WHAT YOU SHOULD DO:
Please repeat, unchanged, the lines at the top of the listing below, ending with the one that has "You are a computer-use agent. 214x170 pixels.".

BEGIN DATASET EXCERPTS

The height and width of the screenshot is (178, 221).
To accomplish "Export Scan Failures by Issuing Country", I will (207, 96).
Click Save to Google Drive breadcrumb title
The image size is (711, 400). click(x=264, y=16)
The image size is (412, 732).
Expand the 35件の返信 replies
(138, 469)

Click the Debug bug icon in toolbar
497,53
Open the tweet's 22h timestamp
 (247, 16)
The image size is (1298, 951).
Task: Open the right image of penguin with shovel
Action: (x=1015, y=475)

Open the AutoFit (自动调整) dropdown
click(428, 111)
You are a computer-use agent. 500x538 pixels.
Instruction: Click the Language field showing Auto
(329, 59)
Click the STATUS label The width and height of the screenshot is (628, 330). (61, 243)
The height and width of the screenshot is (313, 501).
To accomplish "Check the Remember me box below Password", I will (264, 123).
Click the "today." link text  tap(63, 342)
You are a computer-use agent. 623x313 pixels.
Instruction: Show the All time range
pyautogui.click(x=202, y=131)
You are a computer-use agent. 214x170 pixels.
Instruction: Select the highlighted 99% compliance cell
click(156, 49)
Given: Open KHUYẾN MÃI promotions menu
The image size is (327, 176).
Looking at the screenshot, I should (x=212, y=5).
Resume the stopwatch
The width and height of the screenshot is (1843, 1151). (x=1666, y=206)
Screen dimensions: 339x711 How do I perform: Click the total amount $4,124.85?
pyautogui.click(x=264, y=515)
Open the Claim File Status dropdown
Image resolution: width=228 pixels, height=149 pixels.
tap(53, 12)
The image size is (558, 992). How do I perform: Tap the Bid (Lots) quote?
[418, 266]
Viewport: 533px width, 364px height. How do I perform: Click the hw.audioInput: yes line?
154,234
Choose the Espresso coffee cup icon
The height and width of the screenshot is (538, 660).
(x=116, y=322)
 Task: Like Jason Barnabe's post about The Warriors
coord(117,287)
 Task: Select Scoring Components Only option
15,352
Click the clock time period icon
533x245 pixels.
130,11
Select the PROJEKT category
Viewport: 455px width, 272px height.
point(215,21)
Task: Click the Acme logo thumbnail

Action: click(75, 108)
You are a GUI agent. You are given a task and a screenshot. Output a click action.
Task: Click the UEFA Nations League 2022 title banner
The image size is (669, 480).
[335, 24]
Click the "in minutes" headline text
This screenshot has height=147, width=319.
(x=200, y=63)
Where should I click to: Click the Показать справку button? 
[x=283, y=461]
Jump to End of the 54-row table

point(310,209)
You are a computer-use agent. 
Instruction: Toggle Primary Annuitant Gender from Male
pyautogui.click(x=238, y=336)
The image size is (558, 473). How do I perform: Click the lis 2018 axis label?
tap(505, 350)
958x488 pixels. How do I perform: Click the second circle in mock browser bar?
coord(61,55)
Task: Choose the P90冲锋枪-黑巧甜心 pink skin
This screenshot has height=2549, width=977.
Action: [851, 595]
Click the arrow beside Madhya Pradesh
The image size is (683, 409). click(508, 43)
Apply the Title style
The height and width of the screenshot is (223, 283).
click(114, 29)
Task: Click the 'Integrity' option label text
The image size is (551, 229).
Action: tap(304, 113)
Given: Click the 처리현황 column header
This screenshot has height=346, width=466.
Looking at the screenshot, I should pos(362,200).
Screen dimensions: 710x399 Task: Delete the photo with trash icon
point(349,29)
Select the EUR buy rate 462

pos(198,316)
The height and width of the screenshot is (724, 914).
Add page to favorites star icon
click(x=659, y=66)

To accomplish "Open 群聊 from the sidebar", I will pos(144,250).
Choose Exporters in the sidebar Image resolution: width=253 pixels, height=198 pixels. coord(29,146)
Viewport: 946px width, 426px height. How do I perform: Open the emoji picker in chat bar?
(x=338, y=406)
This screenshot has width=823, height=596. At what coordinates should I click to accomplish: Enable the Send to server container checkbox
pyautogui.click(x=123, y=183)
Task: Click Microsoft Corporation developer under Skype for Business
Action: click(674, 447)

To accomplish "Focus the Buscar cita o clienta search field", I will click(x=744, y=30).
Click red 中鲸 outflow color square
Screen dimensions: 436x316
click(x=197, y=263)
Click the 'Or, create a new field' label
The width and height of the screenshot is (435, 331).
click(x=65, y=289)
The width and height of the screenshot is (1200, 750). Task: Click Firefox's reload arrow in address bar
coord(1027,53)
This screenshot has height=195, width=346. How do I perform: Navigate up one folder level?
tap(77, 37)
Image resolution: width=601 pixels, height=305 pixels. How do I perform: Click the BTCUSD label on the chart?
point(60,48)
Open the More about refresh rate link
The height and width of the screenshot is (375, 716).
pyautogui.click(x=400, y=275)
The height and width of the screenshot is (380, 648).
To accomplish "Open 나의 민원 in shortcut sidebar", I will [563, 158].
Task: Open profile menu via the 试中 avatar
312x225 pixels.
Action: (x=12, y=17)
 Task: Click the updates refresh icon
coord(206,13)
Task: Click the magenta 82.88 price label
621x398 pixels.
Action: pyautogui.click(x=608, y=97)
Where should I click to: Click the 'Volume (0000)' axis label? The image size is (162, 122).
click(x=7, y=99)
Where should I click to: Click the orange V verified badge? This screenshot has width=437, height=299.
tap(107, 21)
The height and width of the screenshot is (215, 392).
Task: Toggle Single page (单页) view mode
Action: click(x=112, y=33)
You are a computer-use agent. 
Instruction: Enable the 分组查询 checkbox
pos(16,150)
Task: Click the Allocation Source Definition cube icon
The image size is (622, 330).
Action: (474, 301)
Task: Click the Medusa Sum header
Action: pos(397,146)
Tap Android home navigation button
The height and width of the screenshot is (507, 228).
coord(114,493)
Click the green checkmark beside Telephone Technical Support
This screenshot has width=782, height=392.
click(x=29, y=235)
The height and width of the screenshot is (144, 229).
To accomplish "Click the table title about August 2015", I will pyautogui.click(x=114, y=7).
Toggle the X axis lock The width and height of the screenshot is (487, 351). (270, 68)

END DATASET EXCERPTS

ANSWER TO THE PROBLEM:
The height and width of the screenshot is (178, 221).
To accomplish "Export Scan Failures by Issuing Country", I will (207, 96).
Click Save to Google Drive breadcrumb title
The image size is (711, 400). click(x=264, y=16)
The image size is (412, 732).
Expand the 35件の返信 replies
(138, 469)

Click the Debug bug icon in toolbar
497,53
Open the tweet's 22h timestamp
 (247, 16)
The image size is (1298, 951).
Task: Open the right image of penguin with shovel
Action: (x=1015, y=475)

Open the AutoFit (自动调整) dropdown
click(428, 111)
You are a computer-use agent. 500x538 pixels.
Instruction: Click the Language field showing Auto
(329, 59)
Click the STATUS label The width and height of the screenshot is (628, 330). (61, 243)
The height and width of the screenshot is (313, 501).
To accomplish "Check the Remember me box below Password", I will (264, 123).
Click the "today." link text  tap(63, 342)
You are a computer-use agent. 623x313 pixels.
Instruction: Show the All time range
pyautogui.click(x=202, y=131)
You are a computer-use agent. 214x170 pixels.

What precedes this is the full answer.